* [Work item]: Using the records that follow, reproduce exactly the lines starting at the line containing "Click Log Out" and ending at the line containing "Task: Click KuPS's". Include both end lines and no pictures.

* [Entries provided]:
┄┄┄┄┄┄

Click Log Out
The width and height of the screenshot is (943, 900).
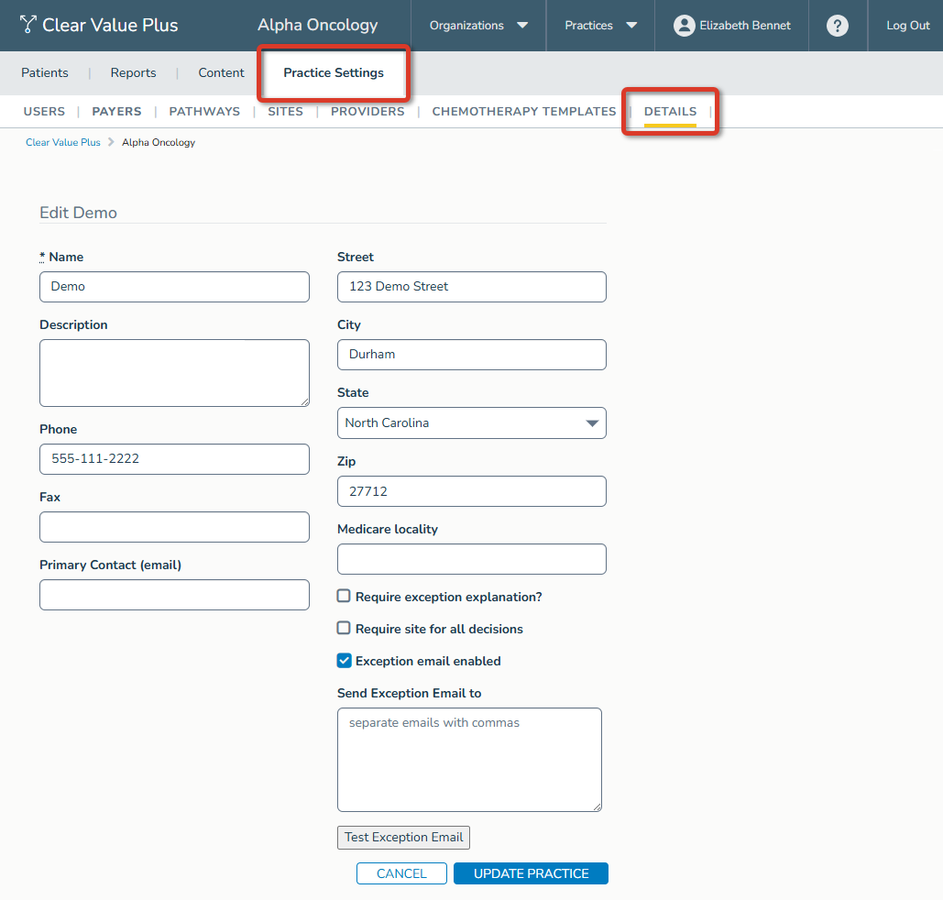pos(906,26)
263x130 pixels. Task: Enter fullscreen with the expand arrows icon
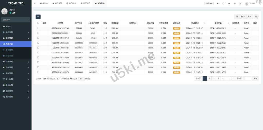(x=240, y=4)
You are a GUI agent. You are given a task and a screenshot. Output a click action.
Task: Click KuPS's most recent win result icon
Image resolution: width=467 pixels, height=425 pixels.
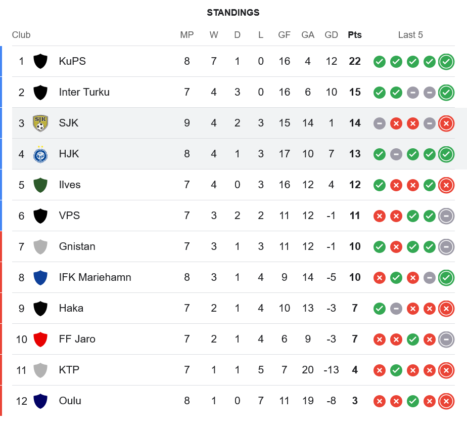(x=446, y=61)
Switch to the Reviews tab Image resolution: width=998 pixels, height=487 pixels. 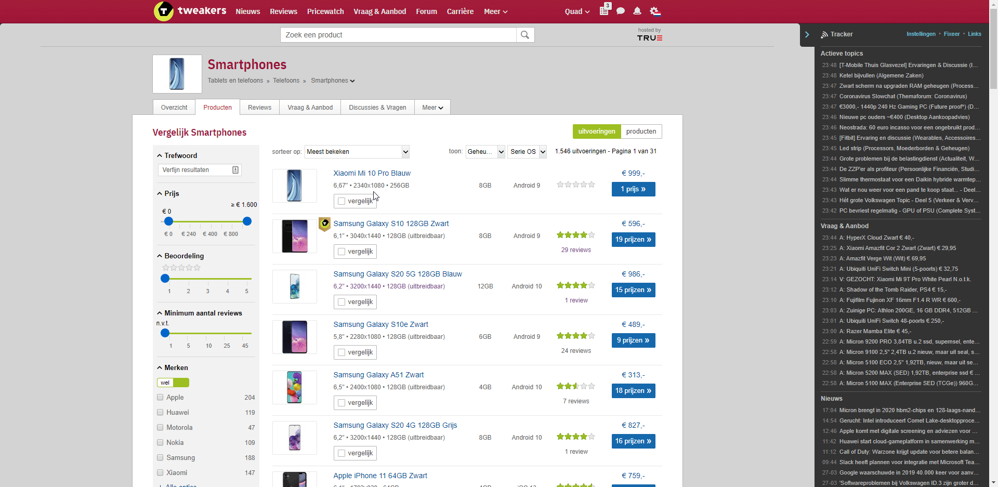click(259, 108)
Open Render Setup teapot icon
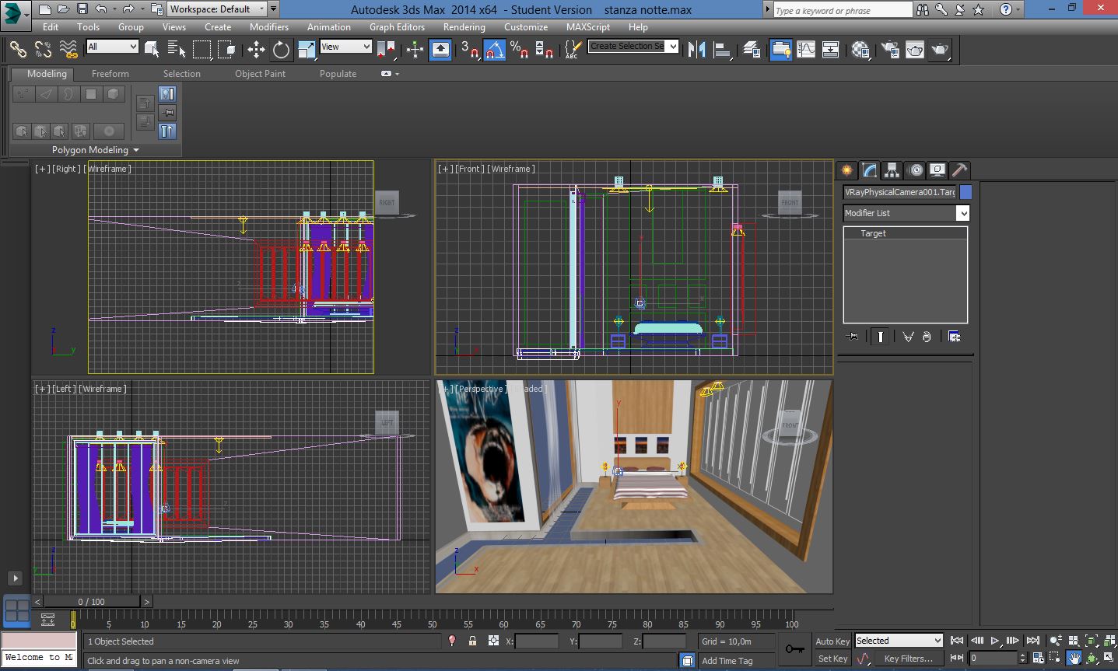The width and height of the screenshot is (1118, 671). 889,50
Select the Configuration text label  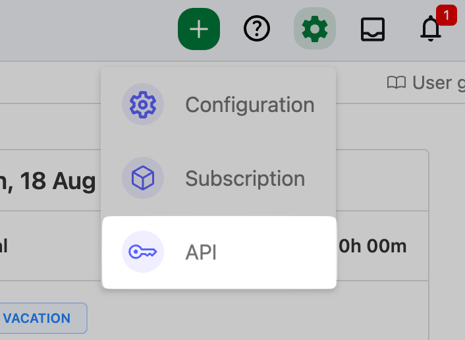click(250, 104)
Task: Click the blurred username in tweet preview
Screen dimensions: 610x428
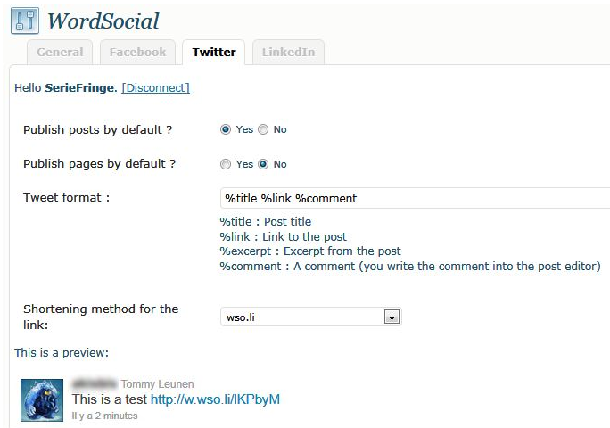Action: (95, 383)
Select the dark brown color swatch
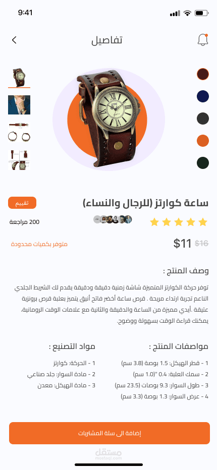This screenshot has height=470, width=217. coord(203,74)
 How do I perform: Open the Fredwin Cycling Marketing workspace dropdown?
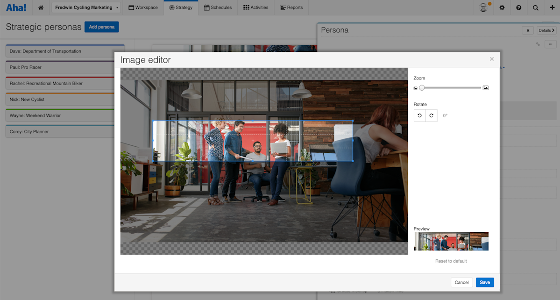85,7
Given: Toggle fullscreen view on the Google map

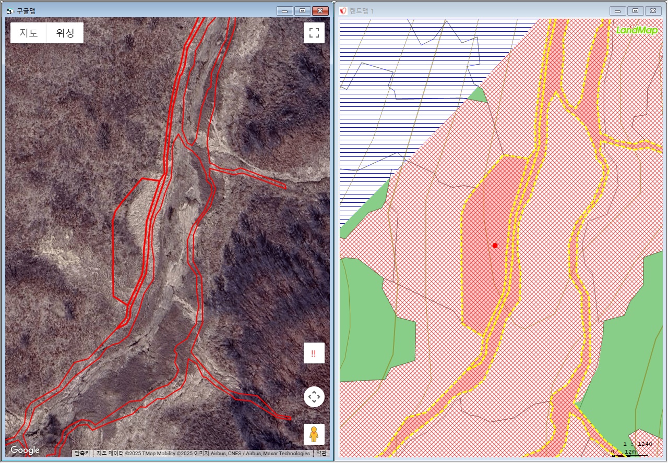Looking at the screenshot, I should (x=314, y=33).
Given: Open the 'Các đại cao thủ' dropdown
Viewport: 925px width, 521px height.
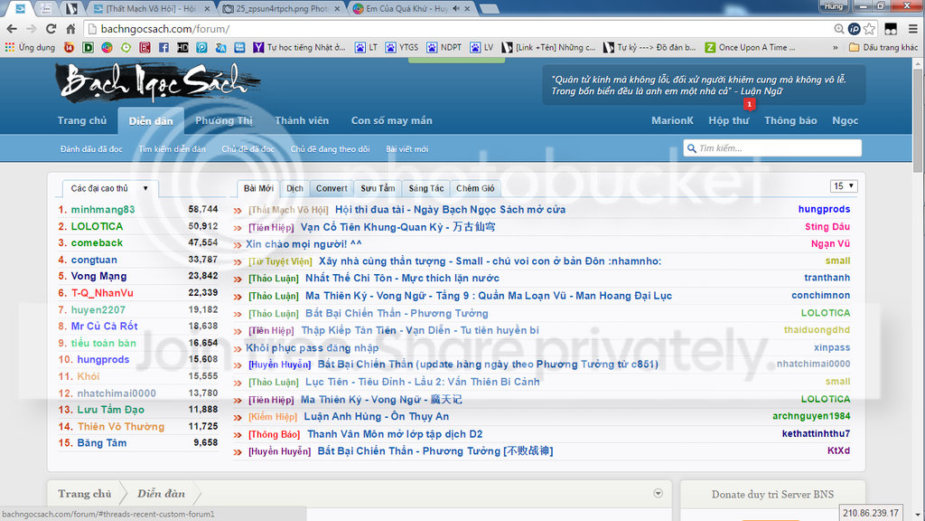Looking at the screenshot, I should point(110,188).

┄┄┄┄┄┄

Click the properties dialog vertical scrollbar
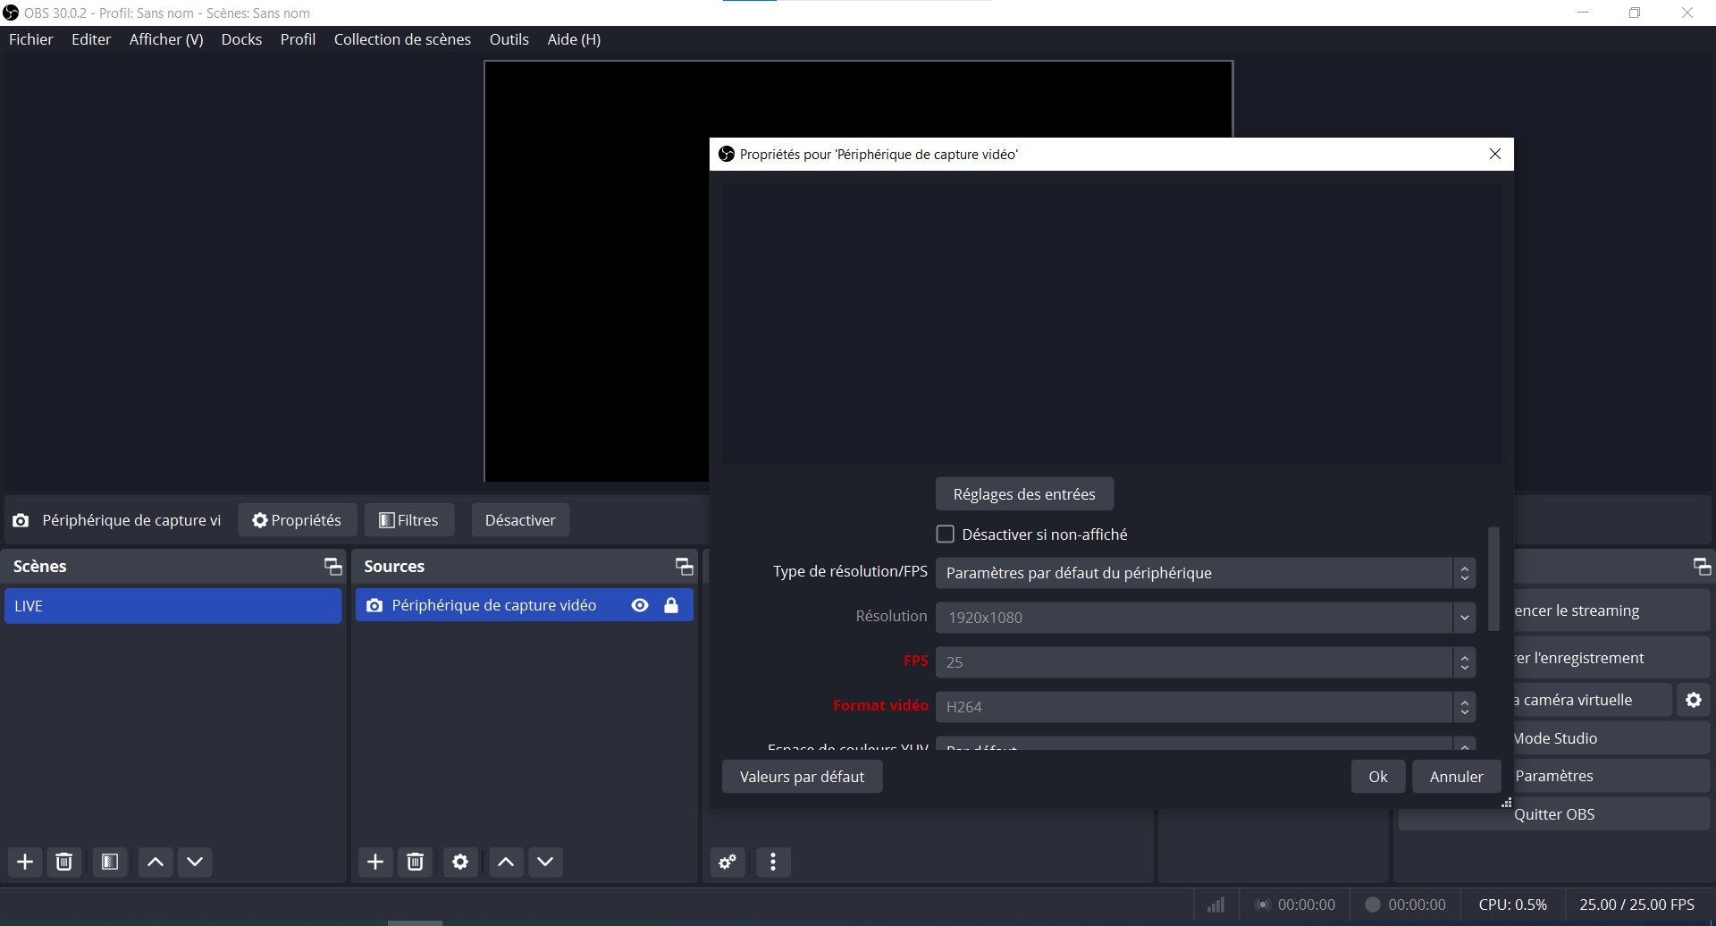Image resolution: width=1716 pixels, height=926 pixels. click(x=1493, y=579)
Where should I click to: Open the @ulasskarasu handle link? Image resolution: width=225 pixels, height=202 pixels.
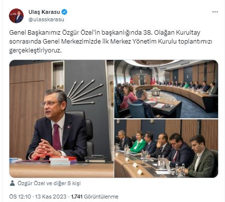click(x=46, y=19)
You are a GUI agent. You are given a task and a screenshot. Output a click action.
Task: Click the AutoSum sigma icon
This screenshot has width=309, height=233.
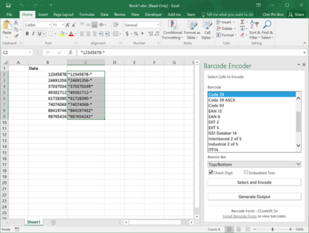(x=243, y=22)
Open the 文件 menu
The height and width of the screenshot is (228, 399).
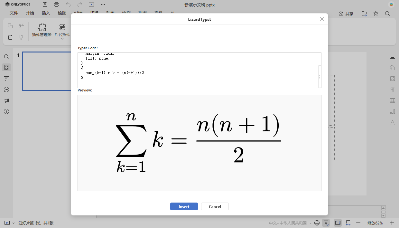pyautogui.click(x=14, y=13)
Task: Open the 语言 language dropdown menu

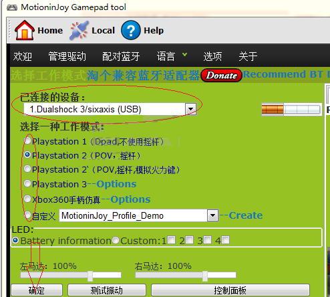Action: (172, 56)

┄┄┄┄┄┄

* [Task output]:
Click Log Out
The width and height of the screenshot is (943, 900).
pos(906,26)
263x130 pixels. Task: Enter fullscreen with the expand arrows icon
(x=240, y=4)
You are a GUI agent. You are given a task and a screenshot. Output a click action.
Task: Click KuPS's most recent win result icon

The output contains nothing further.